En Estragos, Evans suma a sus modelos del cine de acción hongkonés la influencia de los thrillers policíacos de los años 70 y 80. Referentes manifiestos del director, como William Friedkin, Sam Peckinpah o Michael Mann, son invocados desde la lógica del simulacro: mediante la imitación del grano en la fotografía, la localización de la trama en una ciudad sin nombre cuya mescolanza de elementos remite a una idea de americanidad, o la ubicación del crimen como eje estructural del relato.
En el centro del mismo, Tom Hardy, en un rol arquetípico del neo-noir, interpreta a un detective de homicidios antipático y atormentado, que trata de localizar al hijo de un político (un discretísimo Forest Whitaker) envuelto en un fallido robo de drogas que también salpica a la policía y a una banda criminal.

En una película de líneas narrativas cruzadas, desplegadas a lo largo de dos días y ambientadas en diversos escenarios del crimen urbano, la acción es vehiculada por las peleas y los tiroteos, con la suspensión de la incredulidad llevada al extremo.
Sobre el papel, lo esperable para el regreso de Evans al cine de acción tras unos años marcados por su incursión en el folk horror con El apóstol —también de la mano de Netflix— y su labor como showrunner de la serie Gangs of London. No obstante, la película no fluye tan bien como los mejores trabajos del director.
Redada asesina funcionaba principalmente porque concentraba la acción en un microcosmos muy delimitado: un edificio y sus distintas plantas, que ante cada combate devenían un entorno cada vez más claustrofóbico. De ese modo, lo argumental quedaba en un segundo plano frente a la crudeza de las peleas; el instinto de supervivencia alcanzaba entonces una cierta abstracción: los personajes se convertían en meros cuerpos huyendo y deshaciéndose de enemigos como si fuesen plagas de zombis. El resultado era muy lúdico, comparable a la mecánica de un videojuego beat ‘em up.
El apóstol, pese a seguir siendo una obra violenta y oscura, ya advertía de las carencias de Evans al alejarse de ese estilo para moverse en terrenos más narrativos. Si bien Estragos plantea un cierto regreso a sus orígenes, no logra obviar las insulsas subtramas y los personajes secundarios que entorpecen a la película y que la convierten en una obra rutinaria, de la que parece contagiarse un Tom Hardy en piloto automático.
Hay secuencias, como la de tiroteo en una discoteca que dejan entrever el potencial que Estragos pudo alcanzar. Si bien alejada de la inventiva de la saga Redada asesina, se aproxima a esa destreza para filmar con gracia interminables y alocadas peleas. Es la más memorable dentro de un conjunto de set pieces montadas con confusión y que abusan de unos efectos digitales mejorables.
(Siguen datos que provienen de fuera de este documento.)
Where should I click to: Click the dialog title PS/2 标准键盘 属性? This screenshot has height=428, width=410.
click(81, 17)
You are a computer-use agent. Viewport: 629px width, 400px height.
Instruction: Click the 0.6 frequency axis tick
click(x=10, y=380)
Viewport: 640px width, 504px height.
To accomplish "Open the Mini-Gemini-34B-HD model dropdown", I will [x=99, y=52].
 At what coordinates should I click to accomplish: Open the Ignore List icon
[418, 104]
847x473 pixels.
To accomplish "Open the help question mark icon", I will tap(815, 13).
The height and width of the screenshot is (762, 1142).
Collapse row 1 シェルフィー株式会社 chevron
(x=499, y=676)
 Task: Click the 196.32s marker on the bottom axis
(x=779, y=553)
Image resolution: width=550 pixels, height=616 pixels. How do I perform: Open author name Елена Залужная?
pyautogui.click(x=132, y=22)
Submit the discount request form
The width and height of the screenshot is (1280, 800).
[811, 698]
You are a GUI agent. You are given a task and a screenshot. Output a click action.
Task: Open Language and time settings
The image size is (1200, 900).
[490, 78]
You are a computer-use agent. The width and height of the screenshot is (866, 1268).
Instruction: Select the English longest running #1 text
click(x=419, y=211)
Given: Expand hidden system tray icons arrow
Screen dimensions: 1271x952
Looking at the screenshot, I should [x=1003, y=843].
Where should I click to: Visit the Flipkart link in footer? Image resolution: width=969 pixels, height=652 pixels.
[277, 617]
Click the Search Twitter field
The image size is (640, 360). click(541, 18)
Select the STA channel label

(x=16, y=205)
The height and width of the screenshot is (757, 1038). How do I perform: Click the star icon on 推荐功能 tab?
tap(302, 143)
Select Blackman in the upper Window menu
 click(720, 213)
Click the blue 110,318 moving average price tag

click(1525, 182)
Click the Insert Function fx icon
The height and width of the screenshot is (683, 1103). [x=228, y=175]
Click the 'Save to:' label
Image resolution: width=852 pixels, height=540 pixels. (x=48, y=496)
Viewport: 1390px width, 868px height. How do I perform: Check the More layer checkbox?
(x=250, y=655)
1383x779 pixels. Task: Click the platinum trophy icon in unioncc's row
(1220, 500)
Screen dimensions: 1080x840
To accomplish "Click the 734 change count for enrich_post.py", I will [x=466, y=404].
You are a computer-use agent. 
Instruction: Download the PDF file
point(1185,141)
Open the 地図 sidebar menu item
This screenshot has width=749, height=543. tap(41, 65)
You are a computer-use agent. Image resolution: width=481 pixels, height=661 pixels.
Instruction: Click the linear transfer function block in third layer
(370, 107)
La persecución inicial es un buen ejemplo del extraño aspecto sintético que provocan estos VFX, algo especialmente llamativo, tratándose Evans de un director que siempre se había distinguido por su preferencia por los efectos prácticos y artesanales.
Cabría esperar que la película se hubiese pulido durante su larguísima posproducción: pese a haber finalizado el rodaje en octubre de 2021, los reshoots que Evans consideraba necesarios se postergaron durante años debido a incompatibilidades laborales y a la huelga de actores de Hollywood.
Tras tanto tiempo y dinero invertido, es una pena que el resultado sea una película que, en su conjunto, es prácticamente indistinguible del resto del cine de acción disponible en el vasto catálogo de Netflix y que parece condenada a convertirse en un producto más perdido en su algoritmo.